Esta conferência reflete esta postura adaptativa do sistema das Nações Unidas, mas também os anseios dos países menos desenvolvidos. Contudo, deixa ainda entreaberto qual será o papel das médias potências ou até da segunda economia do mundo.

Os novos atores

Na verdade, emergiram novos atores, diferentes dos tradicionais. Se olharmos para a lista das maiores economias do mundo, verificamos que é encabeçada pelos Estados Unidos, seguidos pela China, depois a Alemanha, o Japão e a Índia. Verificamos, pois, que três das maiores economias são asiáticas, deslocando a fonte de poder económico e resultando numa maior ambição política face à governação global.

Acrescem às cinco maiores economias, potências regionais como o Brasil, a África do Sul, a Indonésia ou a Arábia Saudita. Todas com pretensões de contribuição para a governação global. Contudo, alguns países encontram-se completamente ausentes de contributos reais e efetivos para a governação global ou fazem-no de forma diminuta, como é, por exemplo, o caso da Arábia Saudita.

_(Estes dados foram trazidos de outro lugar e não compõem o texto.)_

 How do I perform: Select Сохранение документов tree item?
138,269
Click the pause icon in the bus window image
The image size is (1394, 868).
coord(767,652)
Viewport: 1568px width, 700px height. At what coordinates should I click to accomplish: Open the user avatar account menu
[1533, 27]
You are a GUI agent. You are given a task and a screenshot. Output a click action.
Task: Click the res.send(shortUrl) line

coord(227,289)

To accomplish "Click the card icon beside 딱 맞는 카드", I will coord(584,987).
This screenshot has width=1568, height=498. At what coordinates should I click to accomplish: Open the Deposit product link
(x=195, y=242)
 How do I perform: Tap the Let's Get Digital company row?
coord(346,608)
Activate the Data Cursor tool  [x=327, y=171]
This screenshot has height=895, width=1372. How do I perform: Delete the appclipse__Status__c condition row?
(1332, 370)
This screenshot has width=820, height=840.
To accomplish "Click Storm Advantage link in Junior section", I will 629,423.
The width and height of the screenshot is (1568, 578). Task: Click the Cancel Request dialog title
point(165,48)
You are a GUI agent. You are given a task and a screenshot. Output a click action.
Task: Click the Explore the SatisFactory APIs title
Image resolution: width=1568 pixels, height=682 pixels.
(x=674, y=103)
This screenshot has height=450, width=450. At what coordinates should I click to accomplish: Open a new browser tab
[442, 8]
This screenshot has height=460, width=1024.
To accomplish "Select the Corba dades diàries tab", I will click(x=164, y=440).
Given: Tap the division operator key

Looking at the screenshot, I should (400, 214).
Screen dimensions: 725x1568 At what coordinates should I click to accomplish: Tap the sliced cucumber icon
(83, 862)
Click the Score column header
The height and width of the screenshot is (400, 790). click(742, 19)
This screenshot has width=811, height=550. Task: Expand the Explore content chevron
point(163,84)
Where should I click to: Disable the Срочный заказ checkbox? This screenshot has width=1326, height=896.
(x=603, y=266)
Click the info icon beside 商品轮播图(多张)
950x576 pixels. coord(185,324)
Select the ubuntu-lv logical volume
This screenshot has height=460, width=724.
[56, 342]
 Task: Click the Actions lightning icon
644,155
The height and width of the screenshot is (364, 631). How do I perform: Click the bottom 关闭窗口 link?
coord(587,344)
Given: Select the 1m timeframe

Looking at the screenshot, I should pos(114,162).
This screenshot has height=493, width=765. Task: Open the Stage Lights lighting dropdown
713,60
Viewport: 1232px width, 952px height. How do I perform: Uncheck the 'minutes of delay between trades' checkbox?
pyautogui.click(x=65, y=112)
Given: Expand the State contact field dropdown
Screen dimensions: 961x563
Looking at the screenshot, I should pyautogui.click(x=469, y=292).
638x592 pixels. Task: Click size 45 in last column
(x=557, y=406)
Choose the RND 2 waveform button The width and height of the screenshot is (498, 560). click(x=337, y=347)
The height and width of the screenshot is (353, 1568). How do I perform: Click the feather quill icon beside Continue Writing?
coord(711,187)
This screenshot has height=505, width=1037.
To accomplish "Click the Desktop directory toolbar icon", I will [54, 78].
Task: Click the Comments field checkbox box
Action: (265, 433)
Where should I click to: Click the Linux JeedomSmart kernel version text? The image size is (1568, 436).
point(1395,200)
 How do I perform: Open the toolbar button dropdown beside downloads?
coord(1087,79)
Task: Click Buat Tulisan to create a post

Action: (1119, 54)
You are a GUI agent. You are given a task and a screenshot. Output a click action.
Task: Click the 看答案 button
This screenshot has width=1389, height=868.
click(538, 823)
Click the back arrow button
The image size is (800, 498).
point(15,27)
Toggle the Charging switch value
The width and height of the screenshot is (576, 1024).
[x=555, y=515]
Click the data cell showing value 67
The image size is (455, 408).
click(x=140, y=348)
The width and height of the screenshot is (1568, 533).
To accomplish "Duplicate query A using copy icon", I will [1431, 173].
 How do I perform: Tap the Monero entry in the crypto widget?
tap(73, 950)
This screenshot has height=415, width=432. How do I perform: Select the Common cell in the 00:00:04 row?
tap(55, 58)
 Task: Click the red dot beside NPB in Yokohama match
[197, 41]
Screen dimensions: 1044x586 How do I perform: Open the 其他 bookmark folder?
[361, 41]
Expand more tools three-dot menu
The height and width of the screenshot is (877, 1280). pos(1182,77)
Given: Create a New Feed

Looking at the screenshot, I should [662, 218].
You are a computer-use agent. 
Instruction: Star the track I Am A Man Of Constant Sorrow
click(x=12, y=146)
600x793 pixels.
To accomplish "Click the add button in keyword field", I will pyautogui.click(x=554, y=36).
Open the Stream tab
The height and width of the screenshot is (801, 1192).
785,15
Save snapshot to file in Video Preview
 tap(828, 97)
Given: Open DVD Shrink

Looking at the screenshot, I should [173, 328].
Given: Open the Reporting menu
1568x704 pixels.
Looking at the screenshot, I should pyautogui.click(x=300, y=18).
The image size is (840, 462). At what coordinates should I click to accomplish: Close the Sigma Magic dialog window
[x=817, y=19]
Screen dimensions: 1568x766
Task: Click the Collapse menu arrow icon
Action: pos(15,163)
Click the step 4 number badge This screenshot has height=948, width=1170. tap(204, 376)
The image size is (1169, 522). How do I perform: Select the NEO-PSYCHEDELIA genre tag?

Se olharmos para as missões de paz, chegaremos à mesma conclusão.

Quer isto dizer que, talvez, a melhor forma de corresponsabilizar as médias potências seja também exigir um maior esforço da sua parte para a governação global, não só em termos de financiamento e recursos humanos, mas de comprometimento com as regras do multilateralismo.  Se esse esforço não for feito agora, outras alternativas serão propostas o modelo até agora seguido poder-se-á tornar disruptivo.

A escolha final será entre a reforma com a manutenção de parte do statu quo ou novas soluções, provavelmente menos agregadoras. Já não estamos perante os nacionalismos isolados do final do século XIX e início do século XX, contudo, o recurso à força para conseguir objetivos parece estar a generalizar-se. Já não acreditamos que o mundo pode ser liderado unilateralmente, mas temos o recuo do multilateralismo.

O que virá será novo, mas as declarações de Guterres são para reter. A ausência dos Estados Unidos da maior conferência multilateral de financiadores do desenvolvimento do mundo é reveladora de um estilo de política que por agora poderá soar a liderança pelo impacto negativo que provoca, mas que, no futuro, significará uma alteração irreversível no sistema multilateral, tal como o conhecemos hoje.